Im Rahmen einer länderübergreifenden Erhebung befragten McAnally et al. (2020) Coaches dazu, was sie an Einzel- (S. 15) und Gruppensupervision (S. 23) schätzen.

Am häufigsten nannten die Befragten im Zusammenhang mit Einzelsupervision:

  • gelernte neue Perspektiven, Einsichten und Ansätze,

  • die Möglichkeit, sich selbst weiterzuentwickeln,

  • Zeit und Raum zum Nachdenken zu haben.

Im Zusammenhang mit Gruppensupervision berichteten sie über:

  • einen tieferen Einblick,

  • die Tatsache, etwas gelernt zu haben,

  • geteilte Erfahrungen.

Bachkirova et al. (2020, S. 45) kritisieren an den bisherigen Forschungsergebnissen, dass lediglich die positiven Effekte der Coaching-Supervision auf Coaches untersucht wurde. Das heißt, die Untersuchung der Nutzen für andere durchaus relevanten Stakeholder wie Klient*innen, die Organisation der Klient*innen und die Professionalisierung von Coaching wurden bisher in der Forschung vernachlässigt. Es sollte an dieser Stelle jedoch angemerkt werden, dass derartige Untersuchungen methodisch sehr anspruchsvoll bis kaum zu realisieren wären.

Zudem ist es bisher weitestgehend unklar, welche Faktoren beeinflussen, ob Coaching-Supervision von Supervisand*innen als sinnvoll erachtet wird. Erste empirische Studien deuten darauf hin, dass zum Beispiel eine Supervisionsausbildung der Supervisor*innen (Passmore und McGoldrick 2009, S. 160) und die Bereitschaft sowie das Vertrauen der Coaches selbst, sich auf einen Supervisionsprozess einzulassen (McGivern 2009, S. 33) positive Effekte auf die Wirksamkeit haben könnten.

6 Fazit

Auch wenn es ohne Frage noch weiterer Forschung zur Wirksamkeit von Supervision bedarf, deuten bisherige Forschungsergebnisse auf einen Nutzen von Supervision – im Sinne positiver Effekte – hin, sowohl für Psychotherapeut*innen (und Psychotherapeut*innen-in-Ausbildung) als auch für Coaches (und Coach-Noviz*innen).
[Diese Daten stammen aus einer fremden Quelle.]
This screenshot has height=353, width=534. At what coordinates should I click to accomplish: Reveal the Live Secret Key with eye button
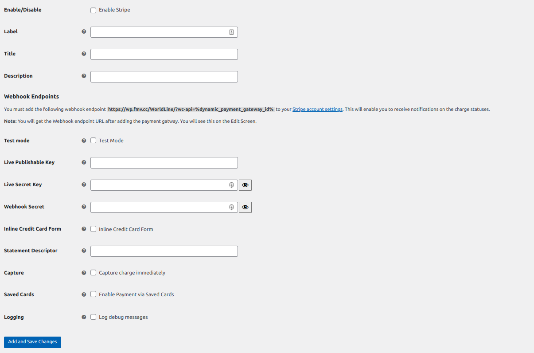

Das bisherige Fehlen einer belastbaren empirischen Fundierung der Wirksamkeit ist nicht als Indiz für die Unwirksamkeit zu werten.

Im Rahmen einer Literaturrecherche stießen wir ebenfalls auf einzelne Studien, die auf negative Effekte des Beratungsformats hindeuten. Zusammenfassend lässt sich somit festhalten, dass es nicht nur noch weiterer Empirie zu positiven Effekten, sondern auch Forschungsarbeiten wie von Schigl (2016) zu unerwünschten, irritierenden oder störenden (Neben)Wirkungen des Beratungsformats Supervision im psychotherapeutischen und Coaching-Setting bedarf. Bisherige Studien unterstreichen: Auch für die Supervision selbst sind qualitätsfördernde Maßnahmen von Nöten (beispielsweise eine kontinuierliche Weiterbildung der Supervisor*innen und eine Reflexion der Supervisionsprozesse, unterstützt durch Dritte).

Es deutet sich an, dass der Nutzen der Beratungsform Supervision das Risiko negativer Effekte übersteigt. Auf Basis bisheriger Studien plädieren wir aus diesem Grund für die Inanspruchnahme von Supervision, während wir Praktiker*innen gleichzeitig dazu auffordern möchten, ihrem Bauchgefühl bei einer möglichen Skepsis gegenüber der Intervention und/oder der Supervisor*innen (z. B. fehlendes Vertrauen) wahrzunehmen und dementsprechend zu handeln (z. B. Irritationen ansprechen, ggf. Wechsel der Supervisor*innen).